On Tue, May 10, 2011 at 12:02:42PM +0100, Nick Wedd wrote:
> In message <[email protected]>,
> Fuming Wang <[email protected]> writes
> >I found the game between Zen19 (white) v.s pachi2 (black) in round 8
> >quite interesting. A big pachi2 group (left side) was killed and
> >pachi2 kept adding stones to the dead group, while Zen19 seemed to
> >understood the situation and played only to prevent eye forming moves.
> >However, Zen19 failed two chances to prevent pachi2 from making the
> >group into seki. With this group alive, pachi2 should have won the
> >game, however, the official result is white (Zen19) win over resign.

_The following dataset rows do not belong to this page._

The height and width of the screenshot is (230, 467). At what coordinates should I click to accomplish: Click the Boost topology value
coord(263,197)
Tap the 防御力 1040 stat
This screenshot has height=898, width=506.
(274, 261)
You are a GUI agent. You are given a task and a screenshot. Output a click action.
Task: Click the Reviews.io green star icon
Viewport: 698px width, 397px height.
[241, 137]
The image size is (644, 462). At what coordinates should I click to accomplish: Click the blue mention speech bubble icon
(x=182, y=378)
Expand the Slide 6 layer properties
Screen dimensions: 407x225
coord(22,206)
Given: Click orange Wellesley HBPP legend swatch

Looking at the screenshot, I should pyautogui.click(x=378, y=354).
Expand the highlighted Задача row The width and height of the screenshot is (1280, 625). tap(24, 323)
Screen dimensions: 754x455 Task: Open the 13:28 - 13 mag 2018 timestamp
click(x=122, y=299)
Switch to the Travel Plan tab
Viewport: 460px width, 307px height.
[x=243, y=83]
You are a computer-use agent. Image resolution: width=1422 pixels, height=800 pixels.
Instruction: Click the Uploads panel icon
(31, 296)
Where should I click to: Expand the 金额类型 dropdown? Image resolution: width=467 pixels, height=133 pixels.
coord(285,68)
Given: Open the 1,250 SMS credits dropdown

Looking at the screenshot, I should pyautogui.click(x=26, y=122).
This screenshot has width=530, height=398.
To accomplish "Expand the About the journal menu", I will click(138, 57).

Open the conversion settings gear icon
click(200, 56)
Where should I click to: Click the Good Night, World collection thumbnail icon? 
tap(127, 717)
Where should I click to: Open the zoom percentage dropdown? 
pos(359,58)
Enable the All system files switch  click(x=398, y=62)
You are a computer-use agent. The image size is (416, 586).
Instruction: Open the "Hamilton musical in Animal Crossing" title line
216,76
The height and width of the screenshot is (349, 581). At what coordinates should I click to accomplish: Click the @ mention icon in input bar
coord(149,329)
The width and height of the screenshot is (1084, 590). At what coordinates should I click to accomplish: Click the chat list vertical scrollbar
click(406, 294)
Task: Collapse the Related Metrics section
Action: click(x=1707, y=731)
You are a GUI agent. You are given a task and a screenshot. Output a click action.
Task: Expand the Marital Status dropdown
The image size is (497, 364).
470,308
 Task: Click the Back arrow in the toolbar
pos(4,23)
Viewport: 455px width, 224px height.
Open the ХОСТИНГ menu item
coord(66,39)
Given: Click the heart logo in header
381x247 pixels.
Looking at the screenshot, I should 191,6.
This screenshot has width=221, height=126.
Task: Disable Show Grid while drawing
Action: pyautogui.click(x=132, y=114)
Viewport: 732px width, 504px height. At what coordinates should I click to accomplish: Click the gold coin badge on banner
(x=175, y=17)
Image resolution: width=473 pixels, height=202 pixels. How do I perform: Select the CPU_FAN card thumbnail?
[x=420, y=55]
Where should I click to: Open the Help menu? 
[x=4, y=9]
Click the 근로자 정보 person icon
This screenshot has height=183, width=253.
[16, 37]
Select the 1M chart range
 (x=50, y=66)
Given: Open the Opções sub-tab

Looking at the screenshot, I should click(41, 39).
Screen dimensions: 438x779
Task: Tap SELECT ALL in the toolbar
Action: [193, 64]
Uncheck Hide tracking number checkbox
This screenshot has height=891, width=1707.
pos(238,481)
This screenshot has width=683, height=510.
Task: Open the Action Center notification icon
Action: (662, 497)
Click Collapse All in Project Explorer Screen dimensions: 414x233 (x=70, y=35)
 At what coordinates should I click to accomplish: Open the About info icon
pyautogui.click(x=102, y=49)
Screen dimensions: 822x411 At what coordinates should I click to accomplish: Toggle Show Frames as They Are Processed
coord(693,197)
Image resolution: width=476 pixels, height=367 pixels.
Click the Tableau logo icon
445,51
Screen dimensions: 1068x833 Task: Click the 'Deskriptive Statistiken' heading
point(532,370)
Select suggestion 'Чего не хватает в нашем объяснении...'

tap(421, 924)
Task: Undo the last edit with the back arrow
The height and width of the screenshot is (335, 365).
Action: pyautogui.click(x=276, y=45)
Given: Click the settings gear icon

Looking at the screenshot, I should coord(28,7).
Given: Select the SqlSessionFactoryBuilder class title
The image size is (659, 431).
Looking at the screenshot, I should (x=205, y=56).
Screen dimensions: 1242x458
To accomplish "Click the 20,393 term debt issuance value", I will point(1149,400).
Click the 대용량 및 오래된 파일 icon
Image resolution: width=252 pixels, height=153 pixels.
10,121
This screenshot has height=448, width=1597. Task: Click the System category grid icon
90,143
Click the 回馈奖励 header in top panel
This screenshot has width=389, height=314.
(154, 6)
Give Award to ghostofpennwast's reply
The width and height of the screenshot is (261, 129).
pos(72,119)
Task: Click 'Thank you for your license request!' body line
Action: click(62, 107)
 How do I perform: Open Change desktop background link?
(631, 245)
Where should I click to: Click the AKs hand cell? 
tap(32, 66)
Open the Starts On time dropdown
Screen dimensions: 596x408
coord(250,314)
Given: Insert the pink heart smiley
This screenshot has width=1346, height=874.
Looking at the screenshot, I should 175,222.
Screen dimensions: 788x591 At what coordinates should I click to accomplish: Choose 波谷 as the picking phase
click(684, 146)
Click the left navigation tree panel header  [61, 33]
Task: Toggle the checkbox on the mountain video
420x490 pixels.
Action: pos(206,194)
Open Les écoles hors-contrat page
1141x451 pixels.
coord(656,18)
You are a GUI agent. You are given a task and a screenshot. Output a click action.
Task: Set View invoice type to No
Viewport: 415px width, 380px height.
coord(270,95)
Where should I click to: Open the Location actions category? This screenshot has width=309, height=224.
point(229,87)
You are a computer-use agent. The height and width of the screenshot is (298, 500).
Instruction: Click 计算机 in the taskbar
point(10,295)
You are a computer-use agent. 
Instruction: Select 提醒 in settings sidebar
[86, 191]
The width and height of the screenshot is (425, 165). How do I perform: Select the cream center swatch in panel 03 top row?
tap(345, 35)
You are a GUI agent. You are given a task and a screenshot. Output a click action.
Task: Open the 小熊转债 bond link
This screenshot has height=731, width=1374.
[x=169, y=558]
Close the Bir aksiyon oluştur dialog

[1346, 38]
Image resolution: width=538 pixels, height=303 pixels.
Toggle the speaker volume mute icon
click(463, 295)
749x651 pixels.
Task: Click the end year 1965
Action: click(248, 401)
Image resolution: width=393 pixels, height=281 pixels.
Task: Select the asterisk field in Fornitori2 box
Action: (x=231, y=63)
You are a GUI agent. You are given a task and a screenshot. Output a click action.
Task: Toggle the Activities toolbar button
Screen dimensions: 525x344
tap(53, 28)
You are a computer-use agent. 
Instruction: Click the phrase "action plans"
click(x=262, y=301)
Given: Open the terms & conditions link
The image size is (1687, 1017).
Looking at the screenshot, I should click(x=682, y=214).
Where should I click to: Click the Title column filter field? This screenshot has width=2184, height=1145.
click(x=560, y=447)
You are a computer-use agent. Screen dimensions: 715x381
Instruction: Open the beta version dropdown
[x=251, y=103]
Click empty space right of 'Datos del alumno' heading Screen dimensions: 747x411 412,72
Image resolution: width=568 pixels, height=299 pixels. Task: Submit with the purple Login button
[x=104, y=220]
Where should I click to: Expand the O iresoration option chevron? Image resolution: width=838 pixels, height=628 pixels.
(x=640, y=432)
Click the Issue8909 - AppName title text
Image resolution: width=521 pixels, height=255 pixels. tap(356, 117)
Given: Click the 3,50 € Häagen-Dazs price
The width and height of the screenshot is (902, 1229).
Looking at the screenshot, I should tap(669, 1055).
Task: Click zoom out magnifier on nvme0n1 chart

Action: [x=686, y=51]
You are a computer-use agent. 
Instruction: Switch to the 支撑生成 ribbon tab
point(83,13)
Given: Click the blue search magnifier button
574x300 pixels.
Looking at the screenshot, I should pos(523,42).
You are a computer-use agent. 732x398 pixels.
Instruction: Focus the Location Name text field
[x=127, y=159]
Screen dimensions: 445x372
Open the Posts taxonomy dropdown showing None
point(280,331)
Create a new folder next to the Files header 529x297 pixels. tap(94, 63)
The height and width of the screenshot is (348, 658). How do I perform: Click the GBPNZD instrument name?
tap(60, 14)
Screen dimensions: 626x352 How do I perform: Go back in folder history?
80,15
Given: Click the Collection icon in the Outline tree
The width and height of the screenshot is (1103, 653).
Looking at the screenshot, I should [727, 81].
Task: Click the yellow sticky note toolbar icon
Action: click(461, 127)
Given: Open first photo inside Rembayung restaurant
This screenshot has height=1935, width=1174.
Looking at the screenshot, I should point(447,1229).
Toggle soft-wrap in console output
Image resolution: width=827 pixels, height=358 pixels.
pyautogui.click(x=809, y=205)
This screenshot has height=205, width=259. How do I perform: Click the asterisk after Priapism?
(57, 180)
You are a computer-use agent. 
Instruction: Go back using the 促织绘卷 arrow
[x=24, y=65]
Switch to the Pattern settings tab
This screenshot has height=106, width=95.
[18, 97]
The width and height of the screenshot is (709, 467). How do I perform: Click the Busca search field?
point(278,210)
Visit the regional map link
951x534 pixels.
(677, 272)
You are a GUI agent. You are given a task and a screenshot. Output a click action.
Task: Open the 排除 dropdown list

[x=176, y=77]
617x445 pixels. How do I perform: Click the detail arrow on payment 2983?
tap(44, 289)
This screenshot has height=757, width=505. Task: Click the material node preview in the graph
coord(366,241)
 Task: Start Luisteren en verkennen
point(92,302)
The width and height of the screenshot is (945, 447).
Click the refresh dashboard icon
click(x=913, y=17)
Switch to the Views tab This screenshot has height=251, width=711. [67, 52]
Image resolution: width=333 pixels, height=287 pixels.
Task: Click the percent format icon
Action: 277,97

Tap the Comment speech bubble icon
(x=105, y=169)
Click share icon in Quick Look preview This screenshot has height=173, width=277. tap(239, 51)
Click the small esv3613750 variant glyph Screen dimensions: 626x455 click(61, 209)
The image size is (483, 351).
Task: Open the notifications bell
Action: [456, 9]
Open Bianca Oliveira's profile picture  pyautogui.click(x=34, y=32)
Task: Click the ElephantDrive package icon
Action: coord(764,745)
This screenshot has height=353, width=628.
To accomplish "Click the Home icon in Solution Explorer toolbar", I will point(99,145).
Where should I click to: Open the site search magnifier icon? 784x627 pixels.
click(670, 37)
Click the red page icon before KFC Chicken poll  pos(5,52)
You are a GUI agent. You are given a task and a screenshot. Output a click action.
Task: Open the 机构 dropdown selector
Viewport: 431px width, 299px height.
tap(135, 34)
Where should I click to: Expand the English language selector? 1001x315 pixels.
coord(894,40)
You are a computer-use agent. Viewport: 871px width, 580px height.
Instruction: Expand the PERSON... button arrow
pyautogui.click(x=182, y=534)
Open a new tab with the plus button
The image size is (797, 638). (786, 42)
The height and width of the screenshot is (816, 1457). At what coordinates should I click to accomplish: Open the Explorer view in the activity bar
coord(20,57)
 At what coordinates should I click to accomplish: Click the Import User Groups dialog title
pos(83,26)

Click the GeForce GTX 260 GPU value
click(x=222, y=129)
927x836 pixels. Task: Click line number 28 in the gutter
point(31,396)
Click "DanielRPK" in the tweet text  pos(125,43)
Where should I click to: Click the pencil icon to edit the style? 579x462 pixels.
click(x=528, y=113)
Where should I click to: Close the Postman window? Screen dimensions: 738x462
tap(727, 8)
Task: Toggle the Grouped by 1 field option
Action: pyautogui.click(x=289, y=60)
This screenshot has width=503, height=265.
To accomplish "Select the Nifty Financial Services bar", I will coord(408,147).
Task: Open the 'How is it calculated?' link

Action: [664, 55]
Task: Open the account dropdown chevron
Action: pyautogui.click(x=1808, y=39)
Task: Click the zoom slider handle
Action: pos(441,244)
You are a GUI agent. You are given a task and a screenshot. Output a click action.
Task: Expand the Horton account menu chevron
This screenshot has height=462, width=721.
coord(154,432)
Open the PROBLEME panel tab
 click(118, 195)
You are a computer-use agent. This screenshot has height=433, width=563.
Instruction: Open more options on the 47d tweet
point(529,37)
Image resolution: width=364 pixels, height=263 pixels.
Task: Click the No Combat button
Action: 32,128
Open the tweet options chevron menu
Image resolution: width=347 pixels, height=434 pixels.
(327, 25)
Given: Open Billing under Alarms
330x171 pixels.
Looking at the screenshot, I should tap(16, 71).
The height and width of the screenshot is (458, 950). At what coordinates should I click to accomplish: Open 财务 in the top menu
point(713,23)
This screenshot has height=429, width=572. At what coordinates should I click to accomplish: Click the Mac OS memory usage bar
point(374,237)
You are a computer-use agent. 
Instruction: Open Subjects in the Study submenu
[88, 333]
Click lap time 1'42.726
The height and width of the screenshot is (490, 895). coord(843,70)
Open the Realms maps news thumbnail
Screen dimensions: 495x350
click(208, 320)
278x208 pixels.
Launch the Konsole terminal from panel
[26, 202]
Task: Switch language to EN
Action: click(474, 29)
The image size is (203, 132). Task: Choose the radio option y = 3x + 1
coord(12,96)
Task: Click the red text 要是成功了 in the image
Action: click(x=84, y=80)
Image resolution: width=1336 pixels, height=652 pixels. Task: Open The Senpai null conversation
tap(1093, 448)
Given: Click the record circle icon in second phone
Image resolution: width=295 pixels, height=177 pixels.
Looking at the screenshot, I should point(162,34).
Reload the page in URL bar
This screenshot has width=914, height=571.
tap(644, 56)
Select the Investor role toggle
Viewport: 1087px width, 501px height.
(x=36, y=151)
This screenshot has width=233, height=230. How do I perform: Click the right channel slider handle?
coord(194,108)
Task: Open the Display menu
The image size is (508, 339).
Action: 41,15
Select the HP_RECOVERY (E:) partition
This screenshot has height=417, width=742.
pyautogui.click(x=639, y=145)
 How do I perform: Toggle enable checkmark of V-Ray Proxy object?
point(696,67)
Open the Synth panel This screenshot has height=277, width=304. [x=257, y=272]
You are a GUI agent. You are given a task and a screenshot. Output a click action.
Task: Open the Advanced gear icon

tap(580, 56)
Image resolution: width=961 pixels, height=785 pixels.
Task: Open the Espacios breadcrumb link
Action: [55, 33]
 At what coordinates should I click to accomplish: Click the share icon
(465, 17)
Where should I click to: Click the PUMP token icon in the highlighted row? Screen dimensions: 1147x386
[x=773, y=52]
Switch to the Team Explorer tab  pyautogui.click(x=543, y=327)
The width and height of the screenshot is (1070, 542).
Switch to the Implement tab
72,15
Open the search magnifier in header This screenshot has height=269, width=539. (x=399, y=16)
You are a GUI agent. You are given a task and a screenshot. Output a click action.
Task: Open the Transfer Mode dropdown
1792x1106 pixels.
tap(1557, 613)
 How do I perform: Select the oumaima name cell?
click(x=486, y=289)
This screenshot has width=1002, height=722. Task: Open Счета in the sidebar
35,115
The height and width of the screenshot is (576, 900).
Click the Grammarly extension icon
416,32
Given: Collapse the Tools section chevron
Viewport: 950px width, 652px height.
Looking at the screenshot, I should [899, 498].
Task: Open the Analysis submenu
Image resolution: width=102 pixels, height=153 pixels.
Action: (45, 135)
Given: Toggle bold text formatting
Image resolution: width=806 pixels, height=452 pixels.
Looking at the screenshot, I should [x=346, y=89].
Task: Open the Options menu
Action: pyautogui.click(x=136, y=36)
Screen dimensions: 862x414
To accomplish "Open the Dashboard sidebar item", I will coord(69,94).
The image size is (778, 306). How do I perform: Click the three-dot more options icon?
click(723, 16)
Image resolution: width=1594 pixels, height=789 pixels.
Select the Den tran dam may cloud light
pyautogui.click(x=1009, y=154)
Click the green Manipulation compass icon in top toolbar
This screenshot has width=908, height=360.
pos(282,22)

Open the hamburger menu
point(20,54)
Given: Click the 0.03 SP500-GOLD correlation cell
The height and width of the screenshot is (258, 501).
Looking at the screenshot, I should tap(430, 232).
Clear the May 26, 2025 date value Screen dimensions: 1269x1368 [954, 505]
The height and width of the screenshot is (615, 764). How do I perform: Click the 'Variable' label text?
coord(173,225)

> >Am I missing something? Why didn't Zen19 see the seki situation? and
> >why didn't pachi2 know that its group is already dead?
>
> Here is my understanding of it:
>
> The group is on the right side, not the left.
>
> White killed it, probably before move 170.
>
> Black wasted four moves (177, 261, 265, 281) enlarging it and
> leaving it dead in gote.
>
> At the end of the game it was still dead: White can kill by playing
> q6 to make the "coolie's hat" shape.
>
> Even if the final position is scored with the dead group as alive in
> seki, White is still ahead.
Eh, of course you are right. I saw that in the game, then now I thought
I was wrong and now I'm wondering how could I miss it. ;-)
--
Petr "Pasky" Baudis
UNIX is user friendly, it's just picky about who its friends are.